Many online travel agencies are using the location-based pricing tactic to get more dollars by tying the average financial status of customers with their respective geographies. This price discrimination is not favorable and considering there are no physical items to be shipped in the case of travel bookings, it is simply a form of piggybacking on customer’s spending capacity. The reasoning by the adopters of this type of pricing is that one person’s willingness to pay more can help someone else pay less. However, the average income of an area is clearly not going to be a true reflection of each and every person’s willingness to pay more. If you live in a geographical location with a higher average income, you can expect to see higher prices while browsing some online travel portals.
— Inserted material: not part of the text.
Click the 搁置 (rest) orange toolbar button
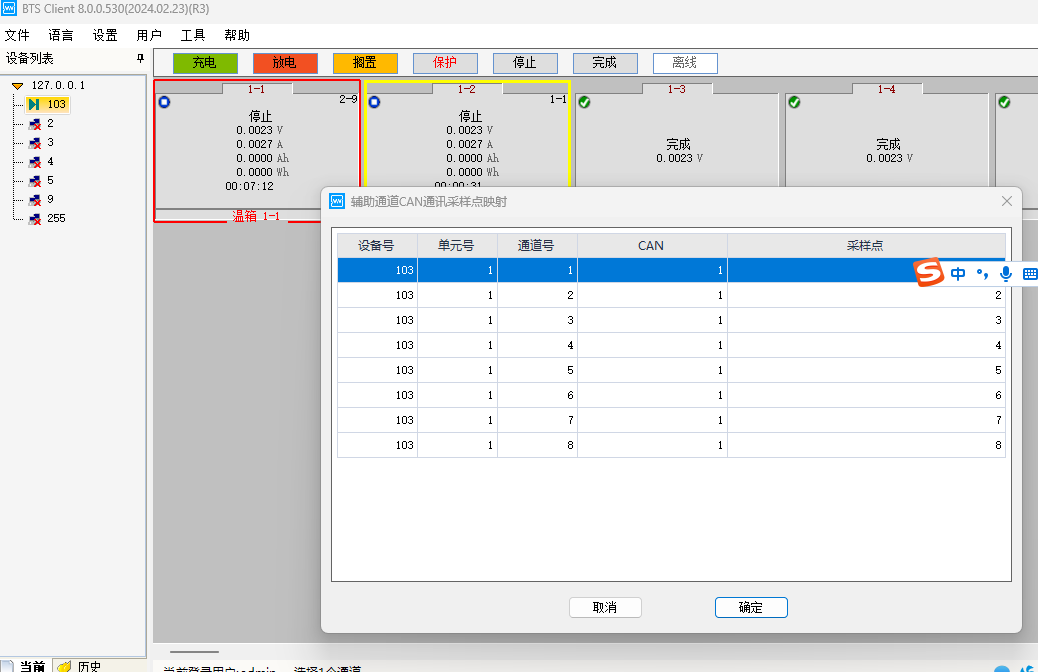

Demand-based dynamic pricing

Another dynamic pricing tactic used by many online travel agencies is to perceive the demand from the number of hits (web traffic) and increase the price accordingly. This means the price can go up if there are more people trying to book a flight from New York City to London on a particular date. To make sure this isn’t happening, you should ideally check the price at different times of the day. It’s good to start researching well in advance so that you aren’t in a hurry and don’t have to settle for a higher price.

Using tracking to create a sense of urgency

Every website you visit is tracking you by placing cookies in your browser. However, how they use this tracking capability is completely up to them. We saw that the search engines on some online travel agencies were storing cookies that are then used to identify you in the next visit and alter the pricing so as to create a sense of urgency.

This is how it works – you visit an online travel agency and search for hotels in Paris. If you don’t make the booking the same day and return the next day to check the prices again, you’d be greeted with bumped up prices. The prices can also go up due to the increase in demand, so it’s always good to clear your cookies so as to make sure you aren’t being unreasonably charged high.


While extracting hotel listings from online travel portals, we came across some listings without images. While this may seem like a site error to a typical traveler, we dug further to discover that the images were most likely removed by the online travel agency to influence the booking patterns. We noticed that the listings without images also belonged to the low price range category. Since it’s obvious that no one would book a hotel room without at least seeing a picture of it, this could be their way of directing customers to the costlier  hotels which would make them more money. This practice is euphemistically called dimming and is widespread among online travel agencies. Unfortunately there’s not much you can do about it if an online travel portal decides to indulge in this sort of practice. You can however do further research on the hotel by going through the reviews of that listing and looking for the images of the hotel elsewhere. If all looks good, you might be able to get a value for money booking and a peaceful stay, owing to fewer guests.


Since normal customers don’t have access to advanced technologies such as web scraping to identify these questionable tactics used by online travel agencies, they may easily get tricked into spending more than they should on travel portals. To ensure you’re getting the best prices, it’s always better to do a thorough research before making your travel bookings. Price comparison sites can be a good start when you want to get a quick and clear picture of the pricing across different travel portals.